# RECORDS SHOWN
——

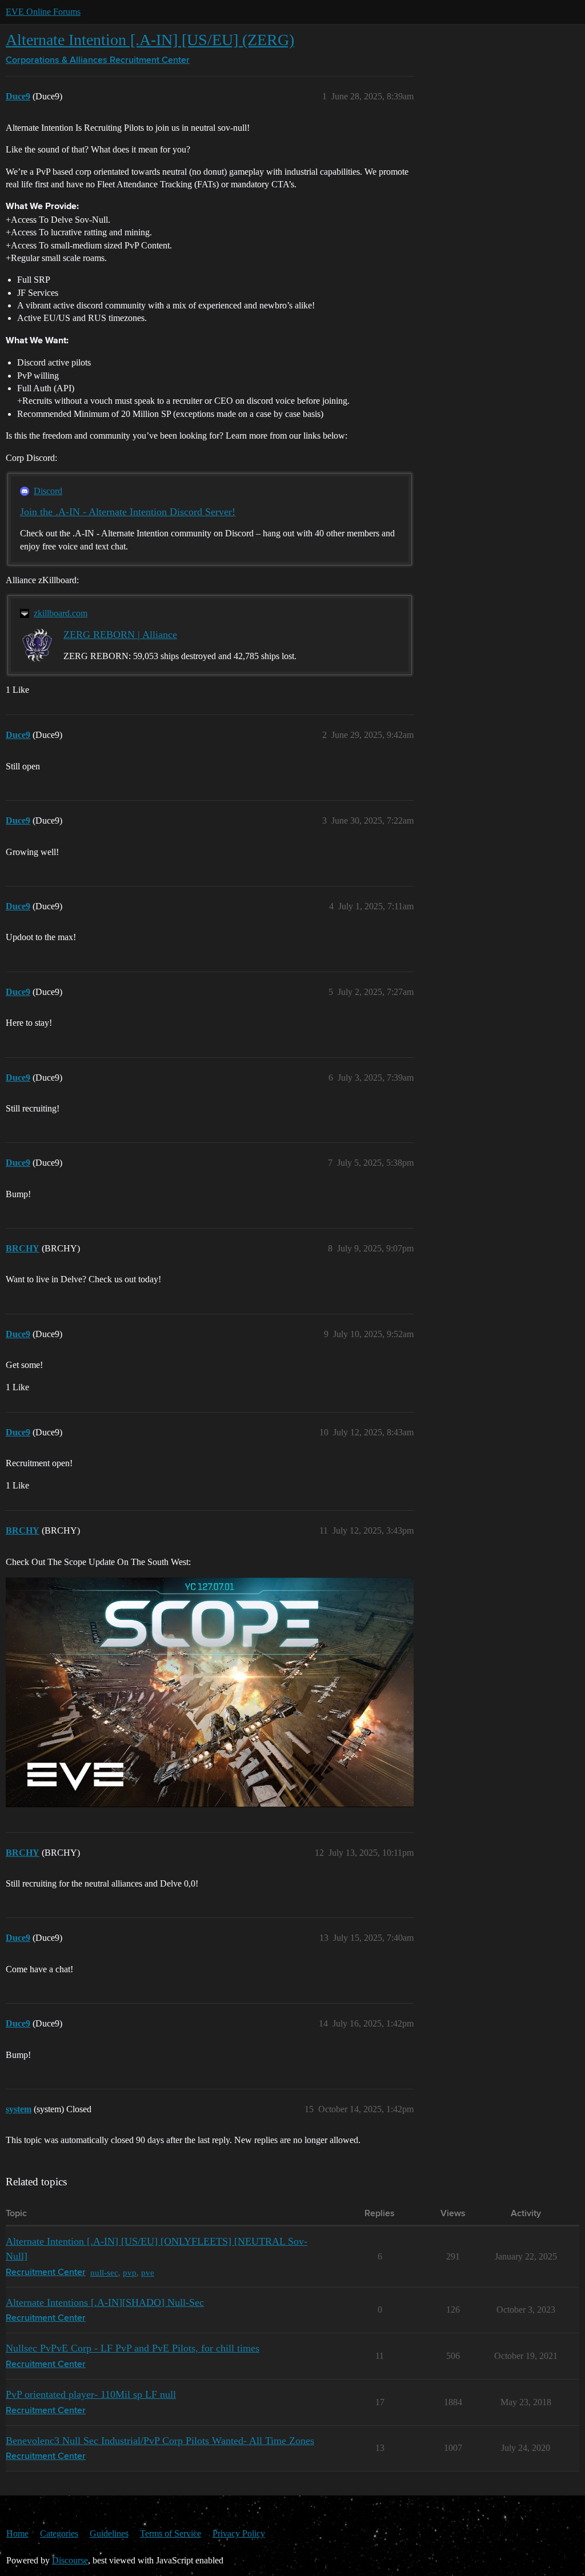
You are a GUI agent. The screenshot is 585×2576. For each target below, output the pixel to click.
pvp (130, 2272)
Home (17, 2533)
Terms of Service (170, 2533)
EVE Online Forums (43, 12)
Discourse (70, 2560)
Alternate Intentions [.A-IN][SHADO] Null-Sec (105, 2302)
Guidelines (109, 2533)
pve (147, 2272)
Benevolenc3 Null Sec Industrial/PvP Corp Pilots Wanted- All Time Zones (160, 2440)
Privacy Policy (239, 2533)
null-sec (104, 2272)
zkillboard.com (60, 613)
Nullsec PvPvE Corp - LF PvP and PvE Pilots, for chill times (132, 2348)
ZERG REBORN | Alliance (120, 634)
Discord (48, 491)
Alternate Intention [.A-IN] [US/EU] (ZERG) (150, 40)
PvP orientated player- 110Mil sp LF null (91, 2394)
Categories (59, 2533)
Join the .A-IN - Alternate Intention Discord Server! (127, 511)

——

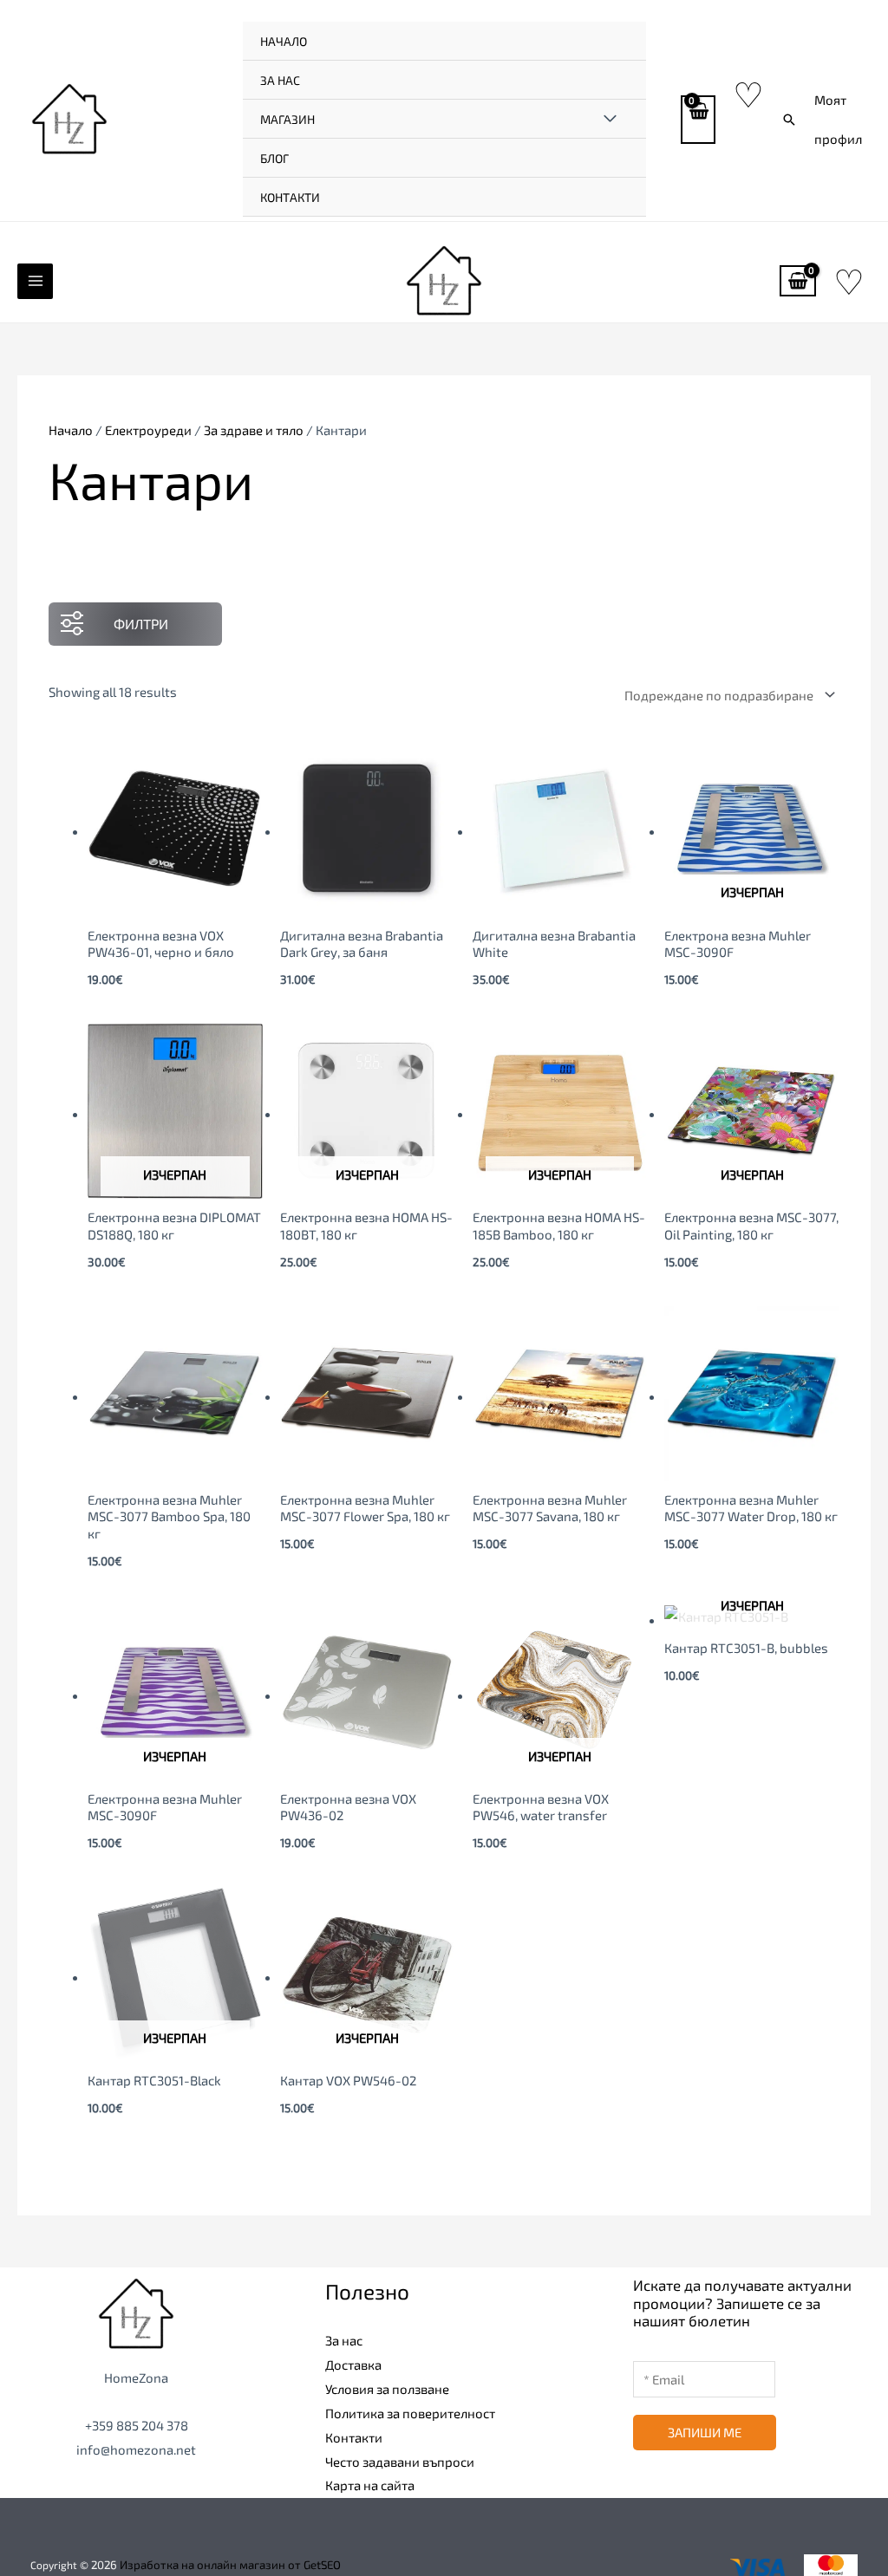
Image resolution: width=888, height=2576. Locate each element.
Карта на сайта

——

# WHAT YOU ARE ASKED TO DO
Check every line above for the string "each", and copy the ones that have it.

# RESPONSE TO THIS TASK
You are a GUI agent. The screenshot is 585×2576. For each target below, output the pixel to click.
Image resolution: width=888, height=2576. Locate each element.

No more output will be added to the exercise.